◆ REQUEST ◆
List every line of the rows below as a numbered list, leaving out the blank lines.

◆ SUPPLIED RECORDS ◆
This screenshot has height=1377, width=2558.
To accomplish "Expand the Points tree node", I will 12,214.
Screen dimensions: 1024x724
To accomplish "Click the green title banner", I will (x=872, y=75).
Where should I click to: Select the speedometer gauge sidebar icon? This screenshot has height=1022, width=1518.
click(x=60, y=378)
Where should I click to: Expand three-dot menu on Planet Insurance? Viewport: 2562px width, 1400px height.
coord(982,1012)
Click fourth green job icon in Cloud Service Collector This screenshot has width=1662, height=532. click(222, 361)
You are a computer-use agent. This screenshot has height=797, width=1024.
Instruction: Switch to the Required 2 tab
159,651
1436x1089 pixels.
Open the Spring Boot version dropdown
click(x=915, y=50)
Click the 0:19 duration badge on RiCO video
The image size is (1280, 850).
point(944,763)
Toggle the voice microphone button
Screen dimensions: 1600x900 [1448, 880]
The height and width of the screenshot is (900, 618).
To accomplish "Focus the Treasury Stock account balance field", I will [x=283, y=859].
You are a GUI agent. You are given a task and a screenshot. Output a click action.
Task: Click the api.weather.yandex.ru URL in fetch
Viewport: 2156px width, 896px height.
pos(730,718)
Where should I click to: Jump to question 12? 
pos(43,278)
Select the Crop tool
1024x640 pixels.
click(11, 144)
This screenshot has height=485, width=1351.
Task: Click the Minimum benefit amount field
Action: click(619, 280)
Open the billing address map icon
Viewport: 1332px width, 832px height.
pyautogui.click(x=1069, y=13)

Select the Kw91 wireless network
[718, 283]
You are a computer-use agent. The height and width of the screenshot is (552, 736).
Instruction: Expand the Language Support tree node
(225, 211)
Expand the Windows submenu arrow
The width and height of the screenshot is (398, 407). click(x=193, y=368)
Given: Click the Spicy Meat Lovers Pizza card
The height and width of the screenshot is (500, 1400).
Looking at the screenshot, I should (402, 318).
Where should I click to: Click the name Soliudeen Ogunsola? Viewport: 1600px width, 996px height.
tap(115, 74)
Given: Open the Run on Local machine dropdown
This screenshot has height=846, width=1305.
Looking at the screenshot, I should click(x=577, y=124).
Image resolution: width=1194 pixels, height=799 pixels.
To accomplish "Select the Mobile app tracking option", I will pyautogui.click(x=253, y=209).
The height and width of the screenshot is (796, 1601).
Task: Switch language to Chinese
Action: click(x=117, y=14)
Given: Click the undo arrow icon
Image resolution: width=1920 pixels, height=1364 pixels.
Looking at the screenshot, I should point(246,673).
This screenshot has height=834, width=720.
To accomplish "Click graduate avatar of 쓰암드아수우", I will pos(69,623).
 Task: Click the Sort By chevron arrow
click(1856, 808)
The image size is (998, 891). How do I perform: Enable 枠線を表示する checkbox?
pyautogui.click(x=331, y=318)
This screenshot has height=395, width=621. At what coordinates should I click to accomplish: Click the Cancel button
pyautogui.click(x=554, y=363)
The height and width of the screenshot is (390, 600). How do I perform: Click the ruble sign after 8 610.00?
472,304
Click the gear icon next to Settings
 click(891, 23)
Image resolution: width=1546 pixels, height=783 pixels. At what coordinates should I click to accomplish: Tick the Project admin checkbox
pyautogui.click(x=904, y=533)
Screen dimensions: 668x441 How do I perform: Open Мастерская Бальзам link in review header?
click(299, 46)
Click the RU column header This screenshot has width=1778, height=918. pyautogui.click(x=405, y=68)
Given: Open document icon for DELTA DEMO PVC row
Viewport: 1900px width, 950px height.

◆ ANSWER TO THE PROBLEM ◆
1. This screenshot has height=1377, width=2558.
2. To accomplish "Expand the Points tree node", I will 12,214.
3. Screen dimensions: 1024x724
4. To accomplish "Click the green title banner", I will (x=872, y=75).
5. Where should I click to: Select the speedometer gauge sidebar icon? This screenshot has height=1022, width=1518.
6. click(x=60, y=378)
7. Where should I click to: Expand three-dot menu on Planet Insurance? Viewport: 2562px width, 1400px height.
8. coord(982,1012)
9. Click fourth green job icon in Cloud Service Collector This screenshot has width=1662, height=532. click(222, 361)
10. You are a computer-use agent. This screenshot has height=797, width=1024.
11. Instruction: Switch to the Required 2 tab
12. 159,651
13. 1436x1089 pixels.
14. Open the Spring Boot version dropdown
15. click(x=915, y=50)
16. Click the 0:19 duration badge on RiCO video
17. The image size is (1280, 850).
18. point(944,763)
19. Toggle the voice microphone button
20. Screen dimensions: 1600x900 [1448, 880]
21. The height and width of the screenshot is (900, 618).
22. To accomplish "Focus the Treasury Stock account balance field", I will [x=283, y=859].
23. You are a GUI agent. You are given a task and a screenshot. Output a click action.
24. Task: Click the api.weather.yandex.ru URL in fetch
25. Viewport: 2156px width, 896px height.
26. pos(730,718)
27. Where should I click to: Jump to question 12? 
28. pos(43,278)
29. Select the Crop tool
30. 1024x640 pixels.
31. click(11, 144)
32. This screenshot has height=485, width=1351.
33. Task: Click the Minimum benefit amount field
34. Action: click(619, 280)
35. Open the billing address map icon
36. Viewport: 1332px width, 832px height.
37. pyautogui.click(x=1069, y=13)
38. Select the Kw91 wireless network
39. [718, 283]
40. You are a computer-use agent. The height and width of the screenshot is (552, 736).
41. Instruction: Expand the Language Support tree node
42. (225, 211)
43. Expand the Windows submenu arrow
44. The width and height of the screenshot is (398, 407). click(x=193, y=368)
45. Given: Click the Spicy Meat Lovers Pizza card
46. The height and width of the screenshot is (500, 1400).
47. Looking at the screenshot, I should (402, 318).
48. Where should I click to: Click the name Soliudeen Ogunsola? Viewport: 1600px width, 996px height.
49. tap(115, 74)
50. Given: Open the Run on Local machine dropdown
51. This screenshot has height=846, width=1305.
52. Looking at the screenshot, I should click(x=577, y=124).
53. Image resolution: width=1194 pixels, height=799 pixels.
54. To accomplish "Select the Mobile app tracking option", I will pyautogui.click(x=253, y=209).
55. The height and width of the screenshot is (796, 1601).
56. Task: Switch language to Chinese
57. Action: click(x=117, y=14)
58. Given: Click the undo arrow icon
59. Image resolution: width=1920 pixels, height=1364 pixels.
60. Looking at the screenshot, I should point(246,673).
61. This screenshot has height=834, width=720.
62. To accomplish "Click graduate avatar of 쓰암드아수우", I will pos(69,623).
63.  Task: Click the Sort By chevron arrow
64. click(1856, 808)
65. The image size is (998, 891). How do I perform: Enable 枠線を表示する checkbox?
66. pyautogui.click(x=331, y=318)
67. This screenshot has height=395, width=621. At what coordinates should I click to accomplish: Click the Cancel button
68. pyautogui.click(x=554, y=363)
69. The height and width of the screenshot is (390, 600). How do I perform: Click the ruble sign after 8 610.00?
70. 472,304
71. Click the gear icon next to Settings
72.  click(891, 23)
73. Image resolution: width=1546 pixels, height=783 pixels. At what coordinates should I click to accomplish: Tick the Project admin checkbox
74. pyautogui.click(x=904, y=533)
75. Screen dimensions: 668x441 How do I perform: Open Мастерская Бальзам link in review header?
76. click(299, 46)
77. Click the RU column header This screenshot has width=1778, height=918. pyautogui.click(x=405, y=68)
78. Given: Open document icon for DELTA DEMO PVC row
79. Viewport: 1900px width, 950px height.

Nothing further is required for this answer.